The most recent things I have been writing have been in response to objections to libertarianism and anarchism from people whom I thought should know better. I have tried to address the things these “post-libertarians” in what I have written previously, but I have realized that one of the points I have heard is the most concise explanation for the apparent problems with libertarianism. All other problems stem from libertarians’ failure to address this point. Matt Erickson says that libertarianism or anarchism has the same problem as communism because it says that people should have equal sovereignty, while communism says people should have equal wealth. If someone is able to profitably aggress against other people, then he will likely do so. If he does not, then he might do so later and profit even more after his victims have acquired even more wealth to steal. Saying that people have a negative right not to be aggressed against does not change the fact that actually stopping aggression requires positive action in the same way that producing goods, which a communist might say people are entitled to, does. There are no rights, only goods and services.

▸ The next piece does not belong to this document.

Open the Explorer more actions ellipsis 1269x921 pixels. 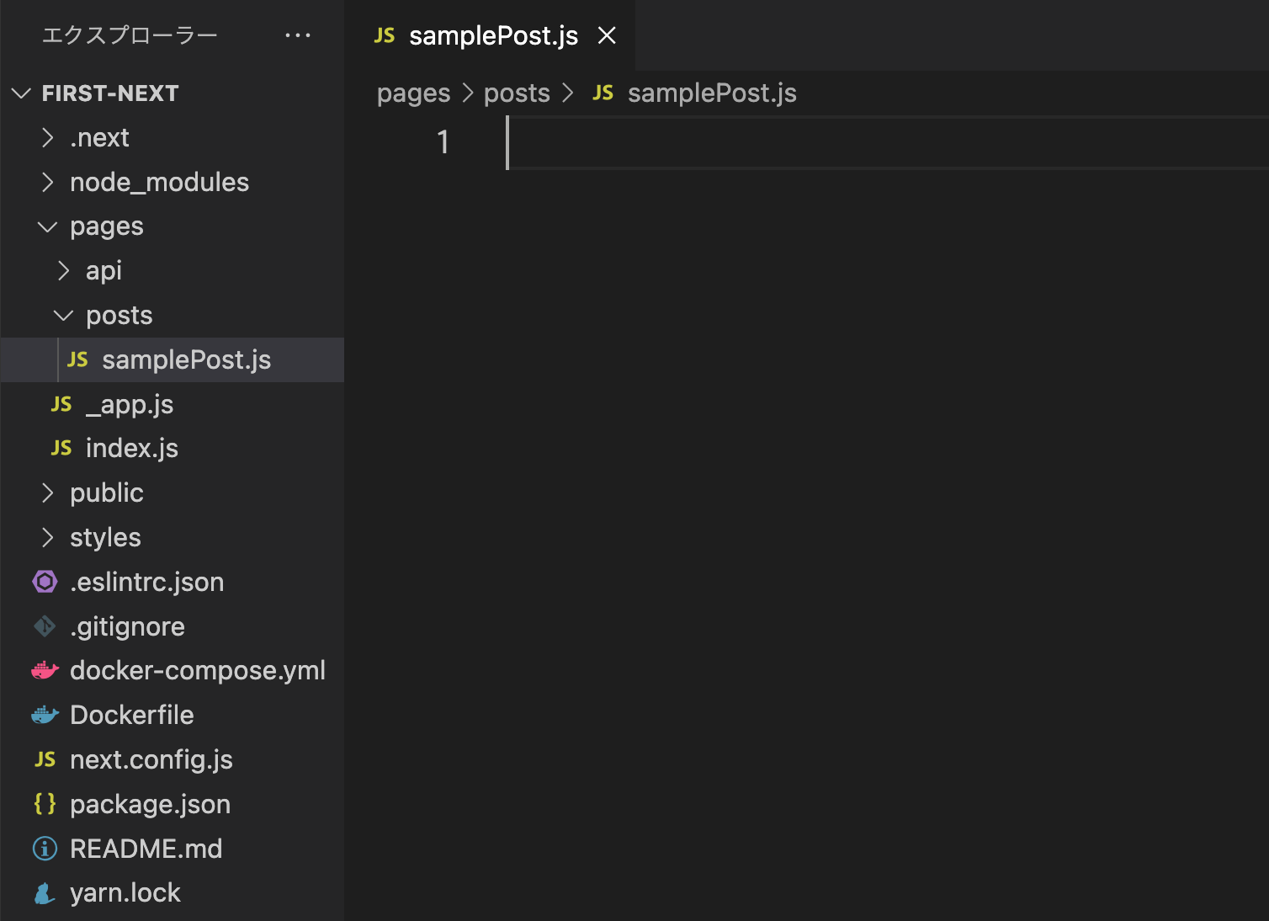click(x=298, y=35)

I still say this does not invalidate the non-aggression principle. It is wrong to harm or steal from innocent people, just as it is bad when people do not have enough food, water, shelter, healthcare, or any other good or service they need. In both cases, the problem and solution are the same. The problem is that the price of the desired goods is too high for people to afford. The solution is for entrepreneurs to discover and make use of the technologies, protocols, and business models which reduce those prices to ones which can be afforded. Sovereignty, meaning the ability to not be aggressed against, is a good which must be produced, sold, and bought. Proper libertarian praxis consists of actions which produce sovereignty. Anarchy is when the price of sovereignty is so low that anyone, or any small community or microstate, can afford it. The question then is how can the production of sovereignty be automated and scaled up. This is more complicated than producing material goods. Guns can be used to stop aggressors, but they can also be used to aggress. This is more complicated than making guns less expensive. If a popular movement were to successfully vote to reduce or abolish a government, that would not make the people sovereign. Doing this and nothing else might be the libertarian equivalent of a communist government providing every good.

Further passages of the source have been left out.